A história de um navio escravista afundado pelo seu próprio comandante em Angra dos Reis, no litoral fluminense, vem sendo contada e recontada há várias gerações no Quilombo Santa Rita do Bracuí.
“Não foi um acidente, foi uma chacina”, afirma a liderança quilombola Luciana Adriano da Silva, já que muitos dos africanos transportados forçadamente teriam sido abandonados para morrer no mar. Encontrar a embarcação e “fazer esta denúncia para o mundo é uma das formas de reparação por tudo o que os nossos antepassados sofreram,” completa.
Passados 170 anos do naufrágio, arqueólogos mergulham na Baía da Ilha Grande para buscar o brigue Camargo, envolvido num dos episódios mais emblemáticos do período em que o tráfico transatlântico de africanos escravizados já havia sido proibido no Brasil, mas continuava a ocorrer de forma clandestina debaixo das vistas grossas das autoridades. Segundo o arqueólogo Luís Felipe Santos, presidente do Instituto AfrOrigens, existem diversos achados, alguns compatíveis com o período estudado. Mas ainda serão feitas análises antes da conclusão da pesquisa.

Tarefa proposta —
Transcreva, do texto sobre o naufrágio do brigue Camargo, o trecho entre "A história de" e "Rita do Bracuí.", incluindo as duas extremidades. Não é preciso consultar os dados para esta atividade.

Dados disponíveis —

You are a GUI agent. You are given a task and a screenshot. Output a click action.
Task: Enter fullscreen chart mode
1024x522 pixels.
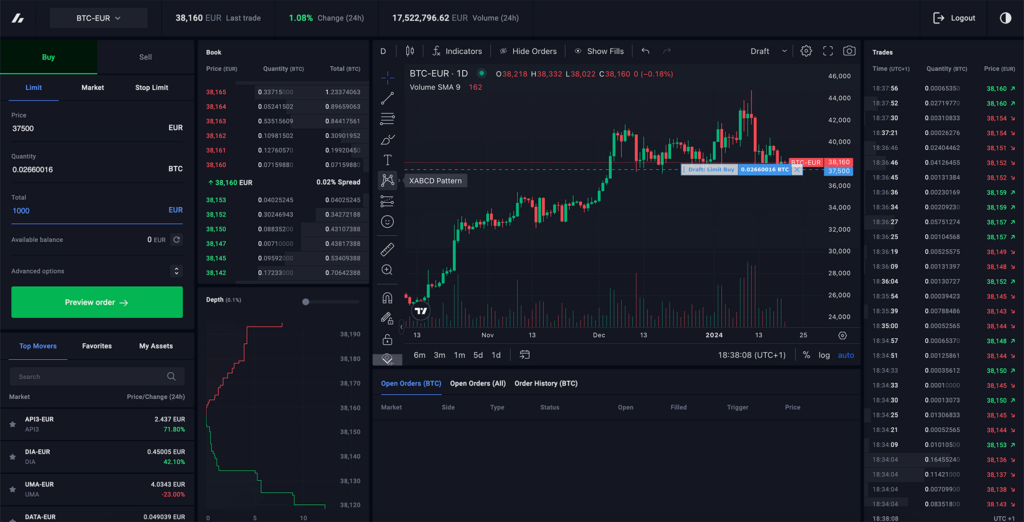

A resposta —
A história de um navio escravista afundado pelo seu próprio comandante em Angra dos Reis, no litoral fluminense, vem sendo contada e recontada há várias gerações no Quilombo Santa Rita do Bracuí.